** DOCUMENT EXCERPT follows **
JUBA, South Sudan (Morning Star News) – A court in Sudan that sentenced a pregnant Christian to death for allegedly leaving Islam is pressuring her to recant in exchange for leniency, sources said.
Meriam Yahia Ibrahim, a 27-year-old doctor from western Sudan in late-term pregnancy, faces execution for alleged “apostasy” and 100 lashes for marrying a Christian (“adultery”); according to Islamic law, the punishments would be administered soon after the birth of her baby.
The El Haj Yousif Public Order Court in Khartoum yesterday (May 11) told her she had until Thursday (May 15) to convert to Islam, suggesting she could receive a reduction/elimination of the sentence, rights workers said.
“Meriam is very weak and tired as the delivery day gets closer,” a worker for Justice Center Sudan told Morning Star News. “The Sudanese authority keeps pushing Meriam to announce Islamic faith. My lawyer friend thinks the pressure is so high she might announce Islam as her faith.”
Ibrahim was born in a small town in western Sudan to an Ethiopian Orthodox mother and a Muslim Sudanese father. Her father disappeared from her life when she was 6 years old, and witnesses have testified that her mother raised her in the Christian faith.
** End of DOCUMENT EXCERPT **
### DIRECTIONS
Extend the news report about the Sudanese court's case against Meriam Yahia Ibrahim, starting after its final sentence.
** INFORMATION PROVIDED follows **
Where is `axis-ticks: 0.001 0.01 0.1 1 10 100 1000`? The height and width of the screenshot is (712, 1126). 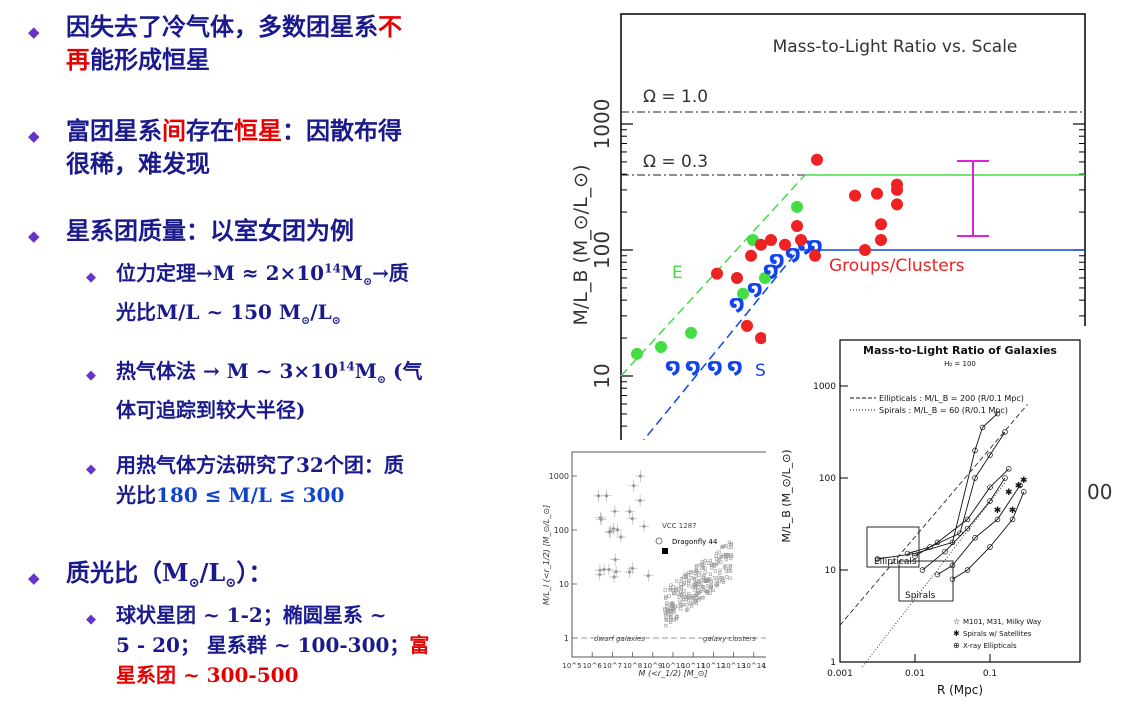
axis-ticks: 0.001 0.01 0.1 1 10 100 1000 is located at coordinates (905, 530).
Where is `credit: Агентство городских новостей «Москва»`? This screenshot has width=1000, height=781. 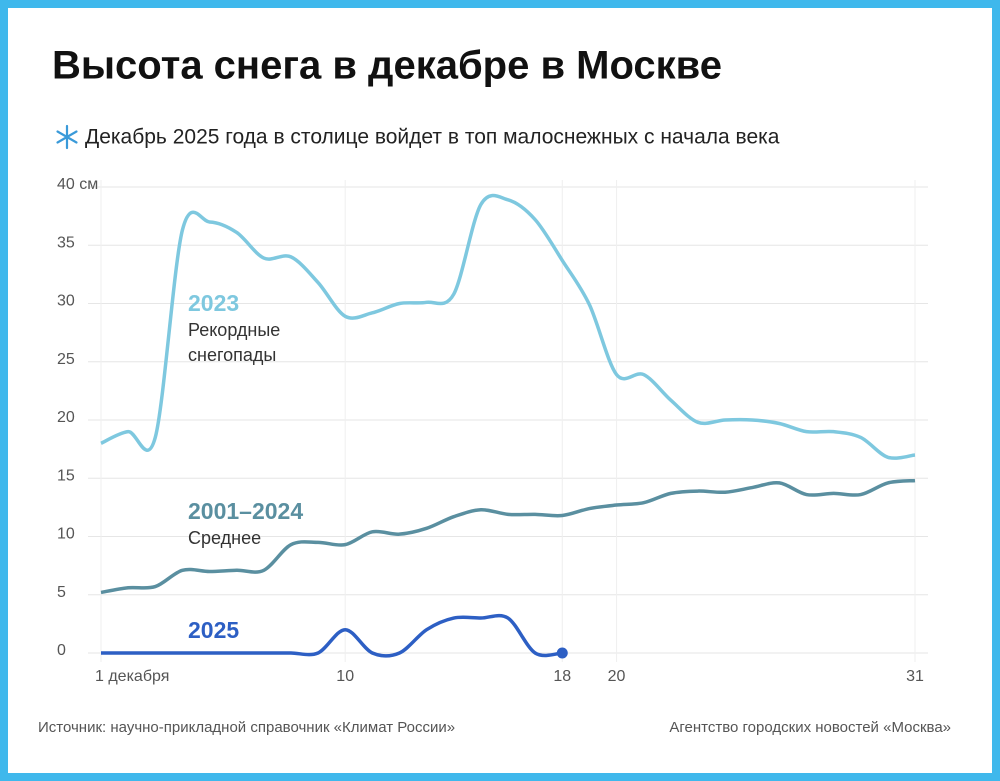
** End of INFORMATION PROVIDED **
### ANSWER TO THE EXERCISE
The court charged Ibrahim with apostasy and adultery on March 4, sources told Morning Star News. Ibrahim has been held in Omdurman Federal Women’s Prison since Feb. 17 with her 20-month-old son.
No one has been executed for apostasy in Sudan since the Sudan Criminal Code of 1991 made it punishable by the death penalty.
“There is no known precedent for such a verdict and sentence being issued by a Sudanese court against a follower of Jesus in recent times,” said a statement from Middle East Concern.
Last year someone claiming to be a relative of Ibrahim opened a case against her and her husband, Daniel Wani, for alleged “adultery” under article 146 of the Sudan Criminal Code because he is a Christian, rights workers said. Wani was accused of proselytizing a Muslim, and eventually authorities added the apostasy charge to Ibrahim.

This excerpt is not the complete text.